# Wingfoot 1/17/14



## nixmkt (Mar 4, 2008)

Fished about 10:00 am till 4:00 pm. Only a few others out fishing. Had a good day. Got over a hundred gills, a few small perch and a couple little crappie. Was almost non-stop but lots of throwbacks. Ice was 4" to 6" away from shore and mostly clear. It was really singing in the morning with the sun and wind. Wanted to go out from the main Park by the Canteen but the shore ice there was way too iffy for me. Spud went right thru with one hit several places. Had to head out from the bay over toward the dog park where it apparently had been more shaded. Did see a couple of others go out from the Canteen though. May be better tomorrow with the cold forecast for tonite.


----------



## Erieangler51 (Sep 24, 2012)

Were you the one that was fishing between islands and then moved over in front Of canteen? I'm the one that was in a blue clam 1 man 


Posted using Outdoor Hub Campfire


----------



## Minnowhead (Jan 12, 2011)

Nice Gills NIX


----------



## lovin life (Jan 2, 2010)

Great mess of gills !

Sent from my SPH-L710 using Ohub Campfire mobile app


----------



## nixmkt (Mar 4, 2008)

That was me Erie. Figured I'd try 3 or 4 spots on my way around since I had to come out that way. Only got a few dinks there. Saw the shanty out there but didn't know it was you. How did you do?


----------



## fish master (Dec 24, 2005)

is there a bait shop in the area? wingfoot


----------



## nixmkt (Mar 4, 2008)

Not sure but probably Mogadore B & T is the closest. Drive-thru on 224 near the Springfield Admin. Bldgs. has some. Don't think Copeland's is open in the winter.


----------



## Erieangler51 (Sep 24, 2012)

Did ok nothing spectacular.. Lots of perch!!!! Actually nice ones too.. Few in that 10"-10.5" range 5 crappies and about 10 gills. 


Posted using Outdoor Hub Campfire


----------



## Erieangler51 (Sep 24, 2012)

Yes best bet is going to be mogadore bait and tackle. Open at 7 I believe... 


Posted using Outdoor Hub Campfire


----------



## fish master (Dec 24, 2005)

slayed them gill on the foot...


----------



## ballast (Sep 15, 2011)

Be there in the morning, I wish I could post the pic of the bass I got today at a private pond. Biggest fish I've ever iced! 2lb line.


----------



## steelhead1 (May 14, 2004)

## DATASET RECORDS
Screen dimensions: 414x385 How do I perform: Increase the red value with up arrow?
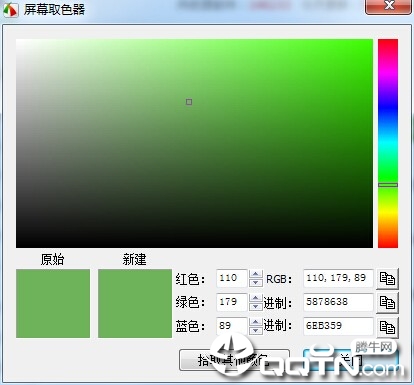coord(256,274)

---

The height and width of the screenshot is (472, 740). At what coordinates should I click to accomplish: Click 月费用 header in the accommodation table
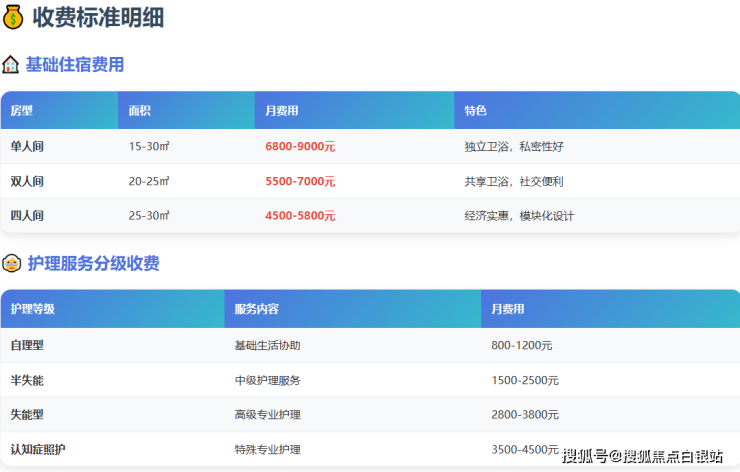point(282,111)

## YOUR TASK
Retype the part of the Wingfoot ice fishing thread from "Not sure but" to "in the winter.", keeping every word the same.

## TASK SOLUTION
Not sure but probably Mogadore B & T is the closest. Drive-thru on 224 near the Springfield Admin. Bldgs. has some. Don't think Copeland's is open in the winter.